Today is Prematurity Awareness Day.
A half a million babies will be born premature in the United States this year. Some of them can be prevented through quality prenatal care. Other births, like Addison and Alexis', are sudden and unexpected. The March of Dimes is leading the fight for prevention and to find answers as to why.
I’ll never know exactly why, which is something I struggle with from time to time. I always wonder if there was something I could have done differently. And there are times when Addison or Alexis are having moments, and I wonder if this is just their personality or if this is their “preemie” coming through, and making me take notice. Whatever it is, I always notice. That "preemie mom anxiety" is something that never goes away. At least it hasn't for me yet? Addison---day 3 still fighting for every breath.
Alexis---day 4 (notice the safety pin? Kinda puts the whole size thing into proportion)
I can’t change the fact that my girls were born premature. What I can do is tell their story, and revel in their development. I can support the March of Dimes and their mission: to improve the health of babies by preventing birth defects, premature birth and infant mortality. I invite you to join me to support all the tiny miracles. Help make sure that ALL the tiny miracle babies and their parents can call themselves survivors.
We will be participating in the March of Dimes Walk again next year. I should have the exact date soon. Once I do, I will pass that along to everyone who wishes to walk on our team or to help with a donation.
I am just one of hundreds of bloggers that is taking time today to help raise awareness about this important cause.
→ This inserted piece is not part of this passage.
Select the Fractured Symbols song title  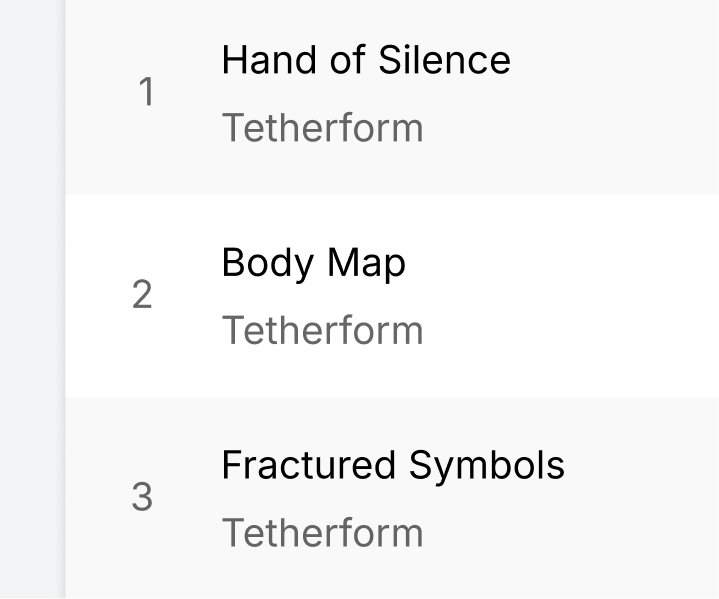coord(392,465)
Bloggers Unite!
4 comments:
Thanks so much for joining us today to spread the word about the seriousness of premature birth. I'm certain this must be difficult for you. I'm sure you never forget that "preemie mom anxiety," even when your girls are doing better every day. We don't want any mom to have to experience that.
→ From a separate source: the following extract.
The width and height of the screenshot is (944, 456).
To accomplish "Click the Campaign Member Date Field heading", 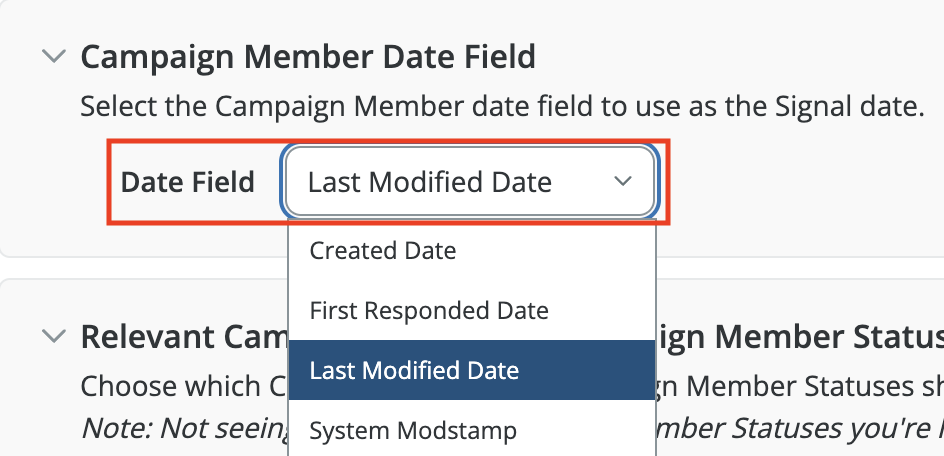I will point(308,57).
On behalf of the March of Dimes, thanks so much for your support.
Thank you for sharing your story. I'm blog hopping today reading the other stories because it is so comforting to read stories of other people who know what it means to be a preemie mom. Blessings on your beautiful girls.
I often wonder, too, if there was something I could have done differently so my son wouldn't have been born premature. At least we're not alone in wondering!
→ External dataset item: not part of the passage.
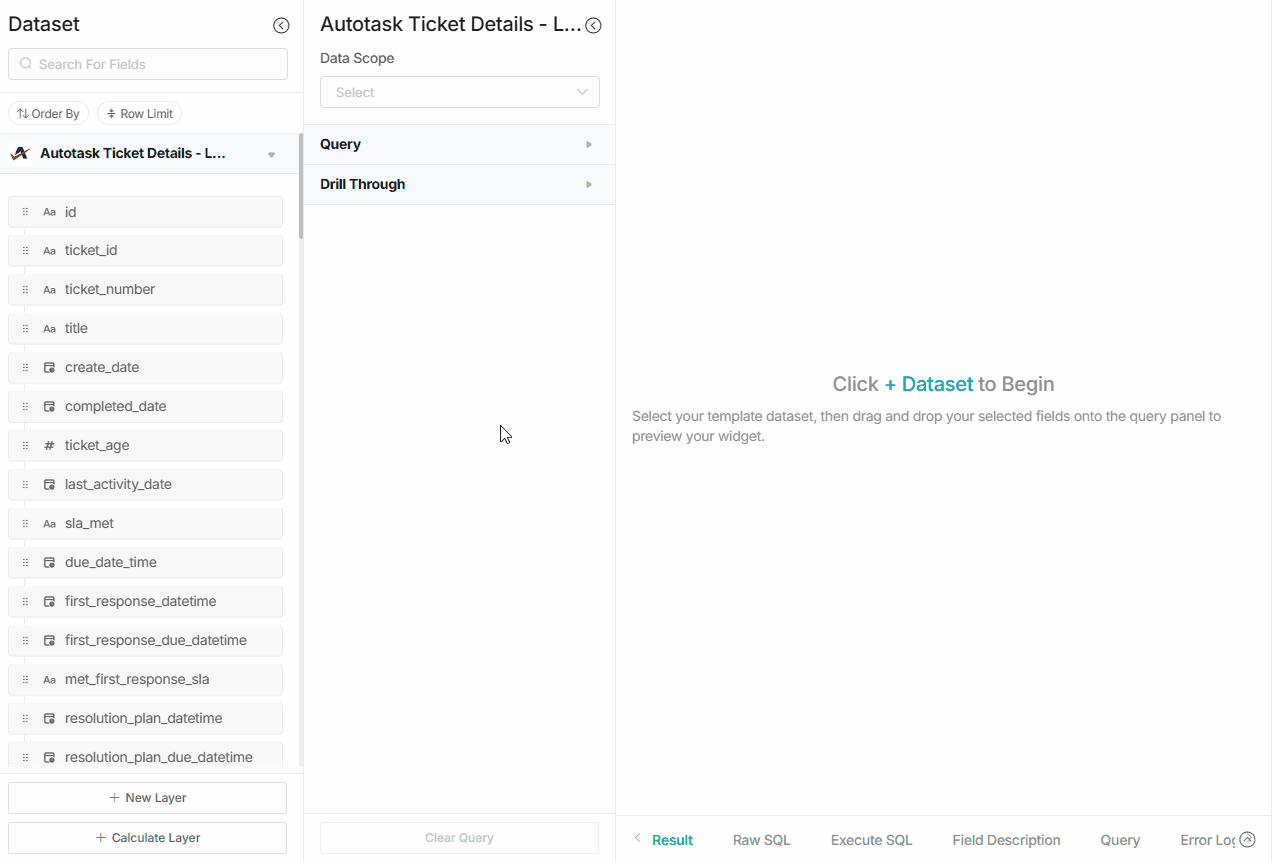Open the Data Scope select dropdown
The width and height of the screenshot is (1272, 861).
pos(460,92)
I hope your girls continue to grow, healthy and strong!
I have preemie twins, too, a boy and a girl born at 24 weeks. They turned 19 on November 17th (the actual day of Prematurity Awareness Day!). I know what you mean about that "preemie mom anxiety." It never does go completely away, but we did eventually get to the point where I realized that whatever was going on with them was who they were, and it didn't matter whether it was because they had been born prematurely or not. We spent five long months on the NICU and I am sharing the journal entries I kept while they were in the hospital at Mike&Ollie: 24-weekers Who Beat the Odds. They are happy and healthy young adults now, and we owe that to all the people who cared for them and to the efforts of the March of Dimes.